Could you filter the records below and return each line that holds "document"?

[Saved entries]
★ ★ ★ ★ ★ ★ ★
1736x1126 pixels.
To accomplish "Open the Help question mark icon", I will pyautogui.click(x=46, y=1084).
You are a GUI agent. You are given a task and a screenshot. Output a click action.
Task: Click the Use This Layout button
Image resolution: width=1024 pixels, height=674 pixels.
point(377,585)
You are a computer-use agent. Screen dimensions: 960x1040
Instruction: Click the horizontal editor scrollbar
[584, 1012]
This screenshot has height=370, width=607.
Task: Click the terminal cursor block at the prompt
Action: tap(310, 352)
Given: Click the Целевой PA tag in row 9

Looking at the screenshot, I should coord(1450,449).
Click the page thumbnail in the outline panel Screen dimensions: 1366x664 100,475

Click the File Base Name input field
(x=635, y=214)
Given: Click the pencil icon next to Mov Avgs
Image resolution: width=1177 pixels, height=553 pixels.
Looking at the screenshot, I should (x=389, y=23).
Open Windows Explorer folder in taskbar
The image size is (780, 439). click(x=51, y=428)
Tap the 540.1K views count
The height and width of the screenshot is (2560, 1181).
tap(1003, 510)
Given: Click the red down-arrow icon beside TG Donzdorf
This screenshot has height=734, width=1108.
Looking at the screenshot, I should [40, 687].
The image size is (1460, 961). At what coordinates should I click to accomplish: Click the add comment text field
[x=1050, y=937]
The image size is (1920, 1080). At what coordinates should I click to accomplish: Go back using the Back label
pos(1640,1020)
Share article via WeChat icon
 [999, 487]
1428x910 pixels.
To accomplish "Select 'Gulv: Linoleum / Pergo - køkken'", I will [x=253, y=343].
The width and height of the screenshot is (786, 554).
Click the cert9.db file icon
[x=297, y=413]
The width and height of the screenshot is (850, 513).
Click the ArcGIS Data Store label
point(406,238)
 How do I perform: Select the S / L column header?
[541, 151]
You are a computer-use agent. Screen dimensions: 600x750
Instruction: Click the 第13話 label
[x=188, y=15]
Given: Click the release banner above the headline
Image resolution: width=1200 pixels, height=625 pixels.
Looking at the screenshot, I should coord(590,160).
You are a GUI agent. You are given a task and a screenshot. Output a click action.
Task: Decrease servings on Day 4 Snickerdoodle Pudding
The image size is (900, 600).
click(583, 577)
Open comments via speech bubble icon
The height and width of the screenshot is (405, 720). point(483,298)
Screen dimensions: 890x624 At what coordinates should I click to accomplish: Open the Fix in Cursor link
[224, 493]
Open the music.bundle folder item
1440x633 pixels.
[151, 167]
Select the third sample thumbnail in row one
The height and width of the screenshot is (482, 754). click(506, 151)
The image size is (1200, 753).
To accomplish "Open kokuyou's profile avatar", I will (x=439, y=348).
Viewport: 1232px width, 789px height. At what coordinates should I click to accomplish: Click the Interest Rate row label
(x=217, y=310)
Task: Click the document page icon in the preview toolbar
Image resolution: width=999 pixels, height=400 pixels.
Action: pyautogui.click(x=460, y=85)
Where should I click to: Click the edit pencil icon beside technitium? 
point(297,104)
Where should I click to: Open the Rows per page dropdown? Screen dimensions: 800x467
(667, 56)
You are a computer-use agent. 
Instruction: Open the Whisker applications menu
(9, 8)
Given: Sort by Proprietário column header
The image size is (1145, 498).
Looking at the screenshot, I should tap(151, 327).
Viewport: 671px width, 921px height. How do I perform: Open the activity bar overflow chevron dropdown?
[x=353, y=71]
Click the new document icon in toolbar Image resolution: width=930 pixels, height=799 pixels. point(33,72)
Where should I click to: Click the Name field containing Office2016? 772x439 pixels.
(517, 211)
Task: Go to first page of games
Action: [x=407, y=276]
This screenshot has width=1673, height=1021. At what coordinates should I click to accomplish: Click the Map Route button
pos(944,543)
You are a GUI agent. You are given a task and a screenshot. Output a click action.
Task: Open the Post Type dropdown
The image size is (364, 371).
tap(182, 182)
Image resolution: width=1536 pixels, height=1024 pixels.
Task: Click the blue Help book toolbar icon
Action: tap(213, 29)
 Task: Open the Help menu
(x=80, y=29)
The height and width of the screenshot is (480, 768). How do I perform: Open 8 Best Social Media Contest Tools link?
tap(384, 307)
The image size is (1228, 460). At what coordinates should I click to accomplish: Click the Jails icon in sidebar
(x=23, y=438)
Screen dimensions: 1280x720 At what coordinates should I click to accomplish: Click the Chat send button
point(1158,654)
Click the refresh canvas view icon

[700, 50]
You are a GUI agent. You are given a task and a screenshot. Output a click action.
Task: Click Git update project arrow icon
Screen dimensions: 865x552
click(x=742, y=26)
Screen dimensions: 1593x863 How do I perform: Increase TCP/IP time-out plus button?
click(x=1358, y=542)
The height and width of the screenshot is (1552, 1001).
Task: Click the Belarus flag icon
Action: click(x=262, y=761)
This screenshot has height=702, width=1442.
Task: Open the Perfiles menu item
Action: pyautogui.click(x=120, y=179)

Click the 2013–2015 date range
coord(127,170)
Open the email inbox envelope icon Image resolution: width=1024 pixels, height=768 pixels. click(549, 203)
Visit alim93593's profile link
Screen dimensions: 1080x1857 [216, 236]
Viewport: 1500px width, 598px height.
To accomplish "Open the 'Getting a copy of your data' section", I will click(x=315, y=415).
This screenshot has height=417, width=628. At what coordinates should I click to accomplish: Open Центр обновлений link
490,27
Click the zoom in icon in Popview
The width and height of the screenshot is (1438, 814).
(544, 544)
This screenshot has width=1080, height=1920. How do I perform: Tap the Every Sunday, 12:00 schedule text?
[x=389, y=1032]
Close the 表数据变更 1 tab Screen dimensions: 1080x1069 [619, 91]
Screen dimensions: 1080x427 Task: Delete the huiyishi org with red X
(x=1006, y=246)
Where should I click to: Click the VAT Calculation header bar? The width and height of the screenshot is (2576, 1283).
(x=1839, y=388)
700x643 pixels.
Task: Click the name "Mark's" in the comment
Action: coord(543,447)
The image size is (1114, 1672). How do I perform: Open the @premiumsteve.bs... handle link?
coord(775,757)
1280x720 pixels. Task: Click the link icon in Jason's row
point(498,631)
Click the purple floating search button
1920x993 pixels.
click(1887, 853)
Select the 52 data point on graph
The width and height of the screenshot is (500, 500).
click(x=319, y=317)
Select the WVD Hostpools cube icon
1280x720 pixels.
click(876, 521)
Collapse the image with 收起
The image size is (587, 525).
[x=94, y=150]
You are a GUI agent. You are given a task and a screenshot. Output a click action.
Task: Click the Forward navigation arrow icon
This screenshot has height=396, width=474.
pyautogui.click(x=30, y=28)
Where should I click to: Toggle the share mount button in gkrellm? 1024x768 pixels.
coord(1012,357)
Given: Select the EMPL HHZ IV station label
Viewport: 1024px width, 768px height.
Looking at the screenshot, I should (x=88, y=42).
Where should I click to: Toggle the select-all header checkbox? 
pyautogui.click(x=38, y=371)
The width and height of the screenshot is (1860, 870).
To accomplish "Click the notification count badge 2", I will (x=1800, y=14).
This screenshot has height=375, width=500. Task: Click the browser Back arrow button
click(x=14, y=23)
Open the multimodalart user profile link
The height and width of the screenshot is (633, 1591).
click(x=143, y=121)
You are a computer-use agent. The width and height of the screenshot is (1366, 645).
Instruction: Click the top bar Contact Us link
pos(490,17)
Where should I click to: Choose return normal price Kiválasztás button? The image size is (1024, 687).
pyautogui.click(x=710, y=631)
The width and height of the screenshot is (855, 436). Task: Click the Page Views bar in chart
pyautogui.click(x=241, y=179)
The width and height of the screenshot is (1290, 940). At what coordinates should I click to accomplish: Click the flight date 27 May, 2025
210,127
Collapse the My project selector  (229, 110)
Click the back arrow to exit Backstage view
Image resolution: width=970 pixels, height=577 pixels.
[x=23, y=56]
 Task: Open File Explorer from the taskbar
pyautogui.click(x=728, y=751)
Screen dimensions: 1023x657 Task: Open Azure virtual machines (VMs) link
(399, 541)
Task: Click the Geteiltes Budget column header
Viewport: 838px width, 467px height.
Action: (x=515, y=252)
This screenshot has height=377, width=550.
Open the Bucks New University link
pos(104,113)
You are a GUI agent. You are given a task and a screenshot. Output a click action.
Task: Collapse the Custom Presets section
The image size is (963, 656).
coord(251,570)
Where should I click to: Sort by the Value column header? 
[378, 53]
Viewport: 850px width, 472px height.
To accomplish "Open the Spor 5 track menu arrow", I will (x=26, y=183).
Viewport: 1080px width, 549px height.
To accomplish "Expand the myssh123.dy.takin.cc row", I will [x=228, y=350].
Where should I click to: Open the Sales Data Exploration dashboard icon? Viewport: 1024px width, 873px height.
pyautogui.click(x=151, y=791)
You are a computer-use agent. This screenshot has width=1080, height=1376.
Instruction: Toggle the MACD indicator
★ ★ ★ ★ ★ ★ ★
Answer space:
Task: Click the document page icon in the preview toolbar
Click the new document icon in toolbar Image resolution: width=930 pixels, height=799 pixels. point(33,72)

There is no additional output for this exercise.